Convolutional Neural Network-Based Humerus Segmentation and Application to Bone Mineral Density Estimation from Chest X-ray Images of Critical Infants

Diagnostics (Basel). 2020 Nov 30;10(12):1028. doi: 10.3390/diagnostics10121028.

Abstract

Measuring bone mineral density (BMD) is important for surveying osteopenia in premature infants. However, the clinical availability of dual-energy X-ray absorptiometry (DEXA) for standard BMD measurement is very limited, and it is not a practical technique for critically premature infants. Developing alternative approaches for DEXA might improve clinical care for bone health. This study aimed to measure the BMD of premature infants via routine chest X-rays in the intensive care unit. A convolutional neural network (CNN) for humeral segmentation and quantification of BMD with calibration phantoms (QRM-DEXA) and soft tissue correction were developed. There were 210 X-rays of premature infants evaluated by this system, with an average Dice similarity coefficient value of 97.81% for humeral segmentation.
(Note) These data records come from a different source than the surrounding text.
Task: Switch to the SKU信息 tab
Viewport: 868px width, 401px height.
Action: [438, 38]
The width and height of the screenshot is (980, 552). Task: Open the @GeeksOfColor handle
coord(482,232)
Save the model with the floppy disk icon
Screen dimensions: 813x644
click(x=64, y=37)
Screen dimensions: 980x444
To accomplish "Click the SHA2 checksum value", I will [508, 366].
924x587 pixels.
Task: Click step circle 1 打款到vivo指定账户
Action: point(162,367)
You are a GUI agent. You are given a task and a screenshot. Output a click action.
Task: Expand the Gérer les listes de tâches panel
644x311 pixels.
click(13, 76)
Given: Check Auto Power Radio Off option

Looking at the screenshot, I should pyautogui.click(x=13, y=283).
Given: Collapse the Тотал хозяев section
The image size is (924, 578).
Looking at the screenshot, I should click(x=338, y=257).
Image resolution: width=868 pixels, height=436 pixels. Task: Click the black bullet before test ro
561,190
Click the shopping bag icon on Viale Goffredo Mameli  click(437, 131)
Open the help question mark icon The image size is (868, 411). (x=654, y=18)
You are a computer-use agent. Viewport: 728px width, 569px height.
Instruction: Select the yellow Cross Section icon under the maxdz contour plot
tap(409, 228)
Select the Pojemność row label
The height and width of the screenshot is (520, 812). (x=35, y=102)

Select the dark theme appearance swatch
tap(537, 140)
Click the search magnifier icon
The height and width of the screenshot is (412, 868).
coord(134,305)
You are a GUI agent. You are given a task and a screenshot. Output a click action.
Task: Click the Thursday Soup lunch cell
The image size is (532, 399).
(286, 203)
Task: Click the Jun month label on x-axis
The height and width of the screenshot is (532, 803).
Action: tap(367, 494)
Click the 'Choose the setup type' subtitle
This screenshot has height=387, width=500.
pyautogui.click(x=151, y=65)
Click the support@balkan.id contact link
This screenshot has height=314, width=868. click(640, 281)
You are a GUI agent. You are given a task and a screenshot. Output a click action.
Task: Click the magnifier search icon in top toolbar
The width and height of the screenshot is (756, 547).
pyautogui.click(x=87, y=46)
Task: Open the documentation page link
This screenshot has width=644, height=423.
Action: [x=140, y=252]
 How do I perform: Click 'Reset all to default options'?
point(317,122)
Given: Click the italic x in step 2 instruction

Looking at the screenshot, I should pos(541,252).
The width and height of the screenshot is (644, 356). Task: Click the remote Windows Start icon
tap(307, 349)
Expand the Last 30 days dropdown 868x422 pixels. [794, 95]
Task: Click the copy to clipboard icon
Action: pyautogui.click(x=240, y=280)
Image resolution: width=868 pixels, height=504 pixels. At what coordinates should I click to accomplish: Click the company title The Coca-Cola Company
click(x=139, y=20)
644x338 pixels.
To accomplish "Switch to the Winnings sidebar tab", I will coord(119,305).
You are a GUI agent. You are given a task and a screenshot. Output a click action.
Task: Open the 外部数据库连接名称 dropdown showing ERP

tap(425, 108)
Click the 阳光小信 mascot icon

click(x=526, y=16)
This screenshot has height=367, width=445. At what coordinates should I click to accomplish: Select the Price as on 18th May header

The estimated humerus BMDs (g/cm3; mean ± standard) were 0.32 ± 0.06, 0.37 ± 0.06, and 0.32 ± 0.09, respectively, for the upper, middle, and bottom parts of the left humerus for the enrolled infants. To our knowledge, this is the first pilot study to apply a CNN model to humerus segmentation and to measure BMD in preterm infants. These preliminary results may accelerate the progress of BMD research in critical medicine and assist with nutritional care in premature infants.

Keywords: X-ray segmentation; bone mineral density; deep learning; osteopenia of prematurity; premature infants; rickets.